Prompt :: For the records below, say how many lines contain the string "camera". Give no other text.

Supplied data ::
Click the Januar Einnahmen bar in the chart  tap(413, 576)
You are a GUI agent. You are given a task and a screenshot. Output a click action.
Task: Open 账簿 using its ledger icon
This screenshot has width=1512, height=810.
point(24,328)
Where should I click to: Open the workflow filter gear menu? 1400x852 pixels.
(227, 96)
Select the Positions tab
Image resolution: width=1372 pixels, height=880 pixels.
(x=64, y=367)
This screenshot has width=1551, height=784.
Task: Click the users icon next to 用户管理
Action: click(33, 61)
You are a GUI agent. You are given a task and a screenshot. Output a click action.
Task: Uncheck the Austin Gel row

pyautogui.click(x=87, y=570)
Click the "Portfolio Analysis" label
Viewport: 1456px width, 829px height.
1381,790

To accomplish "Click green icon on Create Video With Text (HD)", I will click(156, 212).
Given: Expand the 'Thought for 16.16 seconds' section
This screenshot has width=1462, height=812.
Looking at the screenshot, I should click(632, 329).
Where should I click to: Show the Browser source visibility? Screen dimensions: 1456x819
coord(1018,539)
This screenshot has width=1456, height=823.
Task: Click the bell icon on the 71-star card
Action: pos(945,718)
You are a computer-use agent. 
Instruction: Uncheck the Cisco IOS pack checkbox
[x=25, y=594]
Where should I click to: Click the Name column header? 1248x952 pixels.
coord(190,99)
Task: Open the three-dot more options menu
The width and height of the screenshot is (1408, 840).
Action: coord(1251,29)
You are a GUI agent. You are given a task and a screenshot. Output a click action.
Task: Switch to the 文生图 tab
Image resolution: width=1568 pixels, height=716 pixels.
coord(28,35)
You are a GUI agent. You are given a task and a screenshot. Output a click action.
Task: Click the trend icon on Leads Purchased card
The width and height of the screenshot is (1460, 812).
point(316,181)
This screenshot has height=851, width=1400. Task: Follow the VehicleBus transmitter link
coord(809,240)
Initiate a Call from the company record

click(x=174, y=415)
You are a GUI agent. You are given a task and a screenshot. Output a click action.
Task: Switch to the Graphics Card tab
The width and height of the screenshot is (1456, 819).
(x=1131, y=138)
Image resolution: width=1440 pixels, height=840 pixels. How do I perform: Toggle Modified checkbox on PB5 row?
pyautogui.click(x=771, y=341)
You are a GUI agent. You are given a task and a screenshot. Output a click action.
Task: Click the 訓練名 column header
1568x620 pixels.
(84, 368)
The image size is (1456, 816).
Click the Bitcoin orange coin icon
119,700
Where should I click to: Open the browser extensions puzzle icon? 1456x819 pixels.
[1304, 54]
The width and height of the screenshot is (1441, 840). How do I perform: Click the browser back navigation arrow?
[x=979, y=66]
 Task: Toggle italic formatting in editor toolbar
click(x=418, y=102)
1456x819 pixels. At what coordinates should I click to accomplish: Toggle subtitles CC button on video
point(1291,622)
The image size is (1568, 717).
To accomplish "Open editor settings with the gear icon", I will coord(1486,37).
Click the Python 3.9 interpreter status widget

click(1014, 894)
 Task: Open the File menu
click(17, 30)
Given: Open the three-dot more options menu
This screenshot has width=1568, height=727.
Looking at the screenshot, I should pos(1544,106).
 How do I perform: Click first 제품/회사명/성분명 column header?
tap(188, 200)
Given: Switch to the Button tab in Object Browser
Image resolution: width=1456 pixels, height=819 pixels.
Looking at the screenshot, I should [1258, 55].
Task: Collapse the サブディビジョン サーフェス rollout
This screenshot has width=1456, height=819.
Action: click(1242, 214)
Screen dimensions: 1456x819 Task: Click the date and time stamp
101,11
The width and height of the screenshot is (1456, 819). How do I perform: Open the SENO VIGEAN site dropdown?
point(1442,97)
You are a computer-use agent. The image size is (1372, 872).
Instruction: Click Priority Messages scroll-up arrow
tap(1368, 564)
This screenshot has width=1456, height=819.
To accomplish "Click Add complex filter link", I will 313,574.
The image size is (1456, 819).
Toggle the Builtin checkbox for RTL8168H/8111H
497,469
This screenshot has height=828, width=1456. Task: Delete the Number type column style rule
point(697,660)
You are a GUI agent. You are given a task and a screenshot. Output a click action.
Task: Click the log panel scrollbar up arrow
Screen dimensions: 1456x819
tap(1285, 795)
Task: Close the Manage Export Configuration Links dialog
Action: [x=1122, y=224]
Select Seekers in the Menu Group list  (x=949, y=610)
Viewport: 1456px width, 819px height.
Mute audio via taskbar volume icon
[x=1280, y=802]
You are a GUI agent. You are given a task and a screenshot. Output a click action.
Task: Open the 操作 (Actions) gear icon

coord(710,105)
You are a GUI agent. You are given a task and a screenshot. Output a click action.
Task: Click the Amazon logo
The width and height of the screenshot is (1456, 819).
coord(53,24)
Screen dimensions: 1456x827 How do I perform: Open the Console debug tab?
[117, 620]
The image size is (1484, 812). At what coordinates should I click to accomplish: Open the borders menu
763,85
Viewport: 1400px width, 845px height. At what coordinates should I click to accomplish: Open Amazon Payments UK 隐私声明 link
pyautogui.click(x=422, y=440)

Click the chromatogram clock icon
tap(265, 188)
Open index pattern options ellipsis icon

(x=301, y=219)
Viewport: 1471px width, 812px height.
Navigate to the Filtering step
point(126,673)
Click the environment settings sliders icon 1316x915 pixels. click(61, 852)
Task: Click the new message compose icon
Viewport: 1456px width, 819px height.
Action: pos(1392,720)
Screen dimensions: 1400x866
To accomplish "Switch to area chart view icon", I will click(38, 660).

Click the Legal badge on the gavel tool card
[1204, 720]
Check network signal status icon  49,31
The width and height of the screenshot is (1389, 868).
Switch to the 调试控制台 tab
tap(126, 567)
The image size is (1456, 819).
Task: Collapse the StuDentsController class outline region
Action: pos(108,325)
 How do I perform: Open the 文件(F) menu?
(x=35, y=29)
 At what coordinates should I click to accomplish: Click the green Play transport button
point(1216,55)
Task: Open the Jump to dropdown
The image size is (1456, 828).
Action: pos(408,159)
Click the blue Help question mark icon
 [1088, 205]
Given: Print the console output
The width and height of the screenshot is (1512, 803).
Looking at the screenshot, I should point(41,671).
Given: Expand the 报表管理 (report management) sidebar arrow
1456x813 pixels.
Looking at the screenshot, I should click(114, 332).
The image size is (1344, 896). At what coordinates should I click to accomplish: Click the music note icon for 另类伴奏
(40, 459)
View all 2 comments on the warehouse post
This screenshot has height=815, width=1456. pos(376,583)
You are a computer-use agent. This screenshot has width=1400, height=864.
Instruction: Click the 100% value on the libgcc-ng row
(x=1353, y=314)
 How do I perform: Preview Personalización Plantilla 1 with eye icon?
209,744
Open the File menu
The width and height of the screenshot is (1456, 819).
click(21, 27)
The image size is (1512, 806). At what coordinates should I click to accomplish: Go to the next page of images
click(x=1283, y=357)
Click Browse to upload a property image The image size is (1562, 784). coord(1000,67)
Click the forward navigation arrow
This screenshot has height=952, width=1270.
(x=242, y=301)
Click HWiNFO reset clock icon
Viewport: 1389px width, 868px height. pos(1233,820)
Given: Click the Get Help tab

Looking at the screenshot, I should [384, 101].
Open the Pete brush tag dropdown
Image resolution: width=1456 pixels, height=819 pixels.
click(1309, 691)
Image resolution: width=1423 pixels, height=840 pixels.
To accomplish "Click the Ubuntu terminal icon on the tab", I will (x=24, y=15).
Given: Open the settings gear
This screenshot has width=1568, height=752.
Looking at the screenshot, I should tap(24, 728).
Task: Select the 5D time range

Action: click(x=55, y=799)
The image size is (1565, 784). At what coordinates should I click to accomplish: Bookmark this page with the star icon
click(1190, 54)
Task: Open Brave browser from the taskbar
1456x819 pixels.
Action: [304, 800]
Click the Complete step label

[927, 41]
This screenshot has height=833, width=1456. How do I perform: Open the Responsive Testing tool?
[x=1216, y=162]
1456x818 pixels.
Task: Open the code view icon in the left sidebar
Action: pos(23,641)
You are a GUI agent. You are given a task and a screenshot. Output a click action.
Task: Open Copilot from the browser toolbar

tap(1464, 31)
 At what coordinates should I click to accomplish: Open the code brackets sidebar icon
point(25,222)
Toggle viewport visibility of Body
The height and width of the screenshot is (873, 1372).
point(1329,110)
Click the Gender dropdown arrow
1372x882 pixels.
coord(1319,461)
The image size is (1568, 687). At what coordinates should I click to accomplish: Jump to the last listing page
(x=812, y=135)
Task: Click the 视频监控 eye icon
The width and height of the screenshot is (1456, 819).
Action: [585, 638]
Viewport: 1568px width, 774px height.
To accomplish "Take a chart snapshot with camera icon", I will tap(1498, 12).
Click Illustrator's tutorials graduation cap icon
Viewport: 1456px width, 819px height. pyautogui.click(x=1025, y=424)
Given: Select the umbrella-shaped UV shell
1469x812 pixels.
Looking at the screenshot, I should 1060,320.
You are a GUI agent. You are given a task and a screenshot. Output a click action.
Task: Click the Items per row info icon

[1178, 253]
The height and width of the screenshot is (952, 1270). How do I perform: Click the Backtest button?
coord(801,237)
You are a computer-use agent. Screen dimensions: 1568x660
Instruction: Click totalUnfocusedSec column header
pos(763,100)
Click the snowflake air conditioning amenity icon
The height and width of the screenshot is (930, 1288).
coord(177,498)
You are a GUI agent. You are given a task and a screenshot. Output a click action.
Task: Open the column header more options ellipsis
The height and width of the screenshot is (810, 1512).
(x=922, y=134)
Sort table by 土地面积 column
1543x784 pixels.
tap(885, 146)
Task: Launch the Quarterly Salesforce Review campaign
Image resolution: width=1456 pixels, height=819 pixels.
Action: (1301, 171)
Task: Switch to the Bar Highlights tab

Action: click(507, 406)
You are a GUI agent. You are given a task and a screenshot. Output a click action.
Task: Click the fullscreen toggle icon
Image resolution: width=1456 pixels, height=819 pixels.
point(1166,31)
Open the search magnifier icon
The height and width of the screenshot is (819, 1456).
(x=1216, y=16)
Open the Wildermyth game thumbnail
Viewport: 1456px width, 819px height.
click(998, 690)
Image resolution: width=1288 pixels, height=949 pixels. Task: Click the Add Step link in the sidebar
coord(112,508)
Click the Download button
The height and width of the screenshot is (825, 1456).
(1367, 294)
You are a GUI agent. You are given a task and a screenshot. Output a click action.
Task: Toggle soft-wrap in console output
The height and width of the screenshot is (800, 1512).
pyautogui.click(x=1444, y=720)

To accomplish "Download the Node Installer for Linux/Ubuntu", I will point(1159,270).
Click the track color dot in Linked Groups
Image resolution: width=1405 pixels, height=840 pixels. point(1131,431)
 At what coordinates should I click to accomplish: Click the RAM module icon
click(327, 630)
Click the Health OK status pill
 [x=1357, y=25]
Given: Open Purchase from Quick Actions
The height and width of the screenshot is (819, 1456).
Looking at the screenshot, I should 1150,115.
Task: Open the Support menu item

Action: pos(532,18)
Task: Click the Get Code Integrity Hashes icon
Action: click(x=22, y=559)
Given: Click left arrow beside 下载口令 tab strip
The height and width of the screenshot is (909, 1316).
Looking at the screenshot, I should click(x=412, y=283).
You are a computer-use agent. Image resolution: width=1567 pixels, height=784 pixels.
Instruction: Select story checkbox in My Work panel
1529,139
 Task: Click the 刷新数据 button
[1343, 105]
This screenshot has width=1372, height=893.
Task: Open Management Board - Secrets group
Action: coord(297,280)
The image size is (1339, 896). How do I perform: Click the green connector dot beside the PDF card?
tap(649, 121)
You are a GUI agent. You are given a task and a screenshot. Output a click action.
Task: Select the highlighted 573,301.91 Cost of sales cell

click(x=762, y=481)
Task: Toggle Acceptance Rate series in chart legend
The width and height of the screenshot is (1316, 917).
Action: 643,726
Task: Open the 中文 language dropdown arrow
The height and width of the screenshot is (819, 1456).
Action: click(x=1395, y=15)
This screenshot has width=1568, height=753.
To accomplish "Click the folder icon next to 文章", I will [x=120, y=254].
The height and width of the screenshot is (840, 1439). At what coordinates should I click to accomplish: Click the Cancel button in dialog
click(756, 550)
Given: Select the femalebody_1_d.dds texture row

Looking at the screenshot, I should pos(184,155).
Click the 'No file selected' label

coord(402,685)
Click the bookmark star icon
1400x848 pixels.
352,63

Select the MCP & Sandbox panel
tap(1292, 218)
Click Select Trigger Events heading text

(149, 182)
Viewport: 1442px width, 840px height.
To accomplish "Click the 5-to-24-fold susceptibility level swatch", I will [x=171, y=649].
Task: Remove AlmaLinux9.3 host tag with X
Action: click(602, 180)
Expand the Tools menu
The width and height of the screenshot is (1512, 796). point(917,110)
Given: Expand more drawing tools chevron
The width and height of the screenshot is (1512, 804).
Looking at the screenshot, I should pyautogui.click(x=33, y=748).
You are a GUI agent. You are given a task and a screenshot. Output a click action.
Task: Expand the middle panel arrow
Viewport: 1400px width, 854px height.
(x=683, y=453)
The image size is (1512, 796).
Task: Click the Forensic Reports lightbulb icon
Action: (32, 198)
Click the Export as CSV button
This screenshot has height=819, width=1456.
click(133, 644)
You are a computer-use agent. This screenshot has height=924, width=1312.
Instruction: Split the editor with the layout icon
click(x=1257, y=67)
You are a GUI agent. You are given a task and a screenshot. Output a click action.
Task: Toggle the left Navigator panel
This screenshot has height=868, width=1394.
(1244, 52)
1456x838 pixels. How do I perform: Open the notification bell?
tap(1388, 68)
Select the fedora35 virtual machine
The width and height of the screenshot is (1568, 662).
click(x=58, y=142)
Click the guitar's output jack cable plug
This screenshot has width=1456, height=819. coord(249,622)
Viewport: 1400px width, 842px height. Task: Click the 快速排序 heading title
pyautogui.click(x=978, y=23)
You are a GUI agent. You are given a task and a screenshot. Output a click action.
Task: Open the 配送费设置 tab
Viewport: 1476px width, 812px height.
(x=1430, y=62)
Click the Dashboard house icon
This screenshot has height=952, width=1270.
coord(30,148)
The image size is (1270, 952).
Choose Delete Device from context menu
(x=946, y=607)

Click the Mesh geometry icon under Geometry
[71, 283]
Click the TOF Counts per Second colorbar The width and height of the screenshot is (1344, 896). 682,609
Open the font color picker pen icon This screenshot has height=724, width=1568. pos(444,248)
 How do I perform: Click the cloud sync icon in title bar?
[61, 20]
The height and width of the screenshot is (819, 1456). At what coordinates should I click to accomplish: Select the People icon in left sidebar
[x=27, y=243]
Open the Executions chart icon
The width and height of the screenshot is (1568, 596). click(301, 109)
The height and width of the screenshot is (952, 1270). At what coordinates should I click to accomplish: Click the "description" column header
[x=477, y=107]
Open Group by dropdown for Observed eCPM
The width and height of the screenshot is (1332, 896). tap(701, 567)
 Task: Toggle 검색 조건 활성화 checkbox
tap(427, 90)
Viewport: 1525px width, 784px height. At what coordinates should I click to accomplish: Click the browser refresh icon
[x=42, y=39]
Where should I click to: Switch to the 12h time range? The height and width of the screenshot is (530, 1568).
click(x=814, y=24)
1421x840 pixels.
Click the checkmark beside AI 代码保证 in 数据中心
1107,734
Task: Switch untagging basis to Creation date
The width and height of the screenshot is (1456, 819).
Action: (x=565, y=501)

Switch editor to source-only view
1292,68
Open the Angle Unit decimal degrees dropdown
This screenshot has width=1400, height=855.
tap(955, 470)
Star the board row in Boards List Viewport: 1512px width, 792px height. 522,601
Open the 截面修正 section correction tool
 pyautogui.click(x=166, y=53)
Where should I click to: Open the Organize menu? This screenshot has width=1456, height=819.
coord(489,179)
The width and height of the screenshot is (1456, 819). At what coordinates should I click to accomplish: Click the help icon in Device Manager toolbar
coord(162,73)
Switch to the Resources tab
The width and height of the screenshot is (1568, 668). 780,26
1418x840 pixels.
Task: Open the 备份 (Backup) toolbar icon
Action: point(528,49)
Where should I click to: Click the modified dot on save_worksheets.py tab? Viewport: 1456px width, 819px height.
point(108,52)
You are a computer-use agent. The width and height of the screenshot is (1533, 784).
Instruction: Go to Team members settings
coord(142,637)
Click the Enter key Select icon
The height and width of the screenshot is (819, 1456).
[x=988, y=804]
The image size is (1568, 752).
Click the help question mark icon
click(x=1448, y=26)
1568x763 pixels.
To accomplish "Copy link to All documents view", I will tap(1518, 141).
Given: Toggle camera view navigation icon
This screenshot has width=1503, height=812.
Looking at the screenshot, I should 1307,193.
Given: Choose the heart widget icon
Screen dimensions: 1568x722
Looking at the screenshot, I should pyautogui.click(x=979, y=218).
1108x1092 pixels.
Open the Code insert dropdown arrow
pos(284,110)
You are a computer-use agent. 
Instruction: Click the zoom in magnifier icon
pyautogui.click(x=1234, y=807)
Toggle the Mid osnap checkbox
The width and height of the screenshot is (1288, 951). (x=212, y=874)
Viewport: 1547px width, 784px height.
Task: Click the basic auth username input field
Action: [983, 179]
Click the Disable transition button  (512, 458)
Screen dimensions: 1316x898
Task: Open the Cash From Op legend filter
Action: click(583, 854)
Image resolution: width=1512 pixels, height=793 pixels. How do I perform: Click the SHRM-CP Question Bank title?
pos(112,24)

Solution to the problem :: 2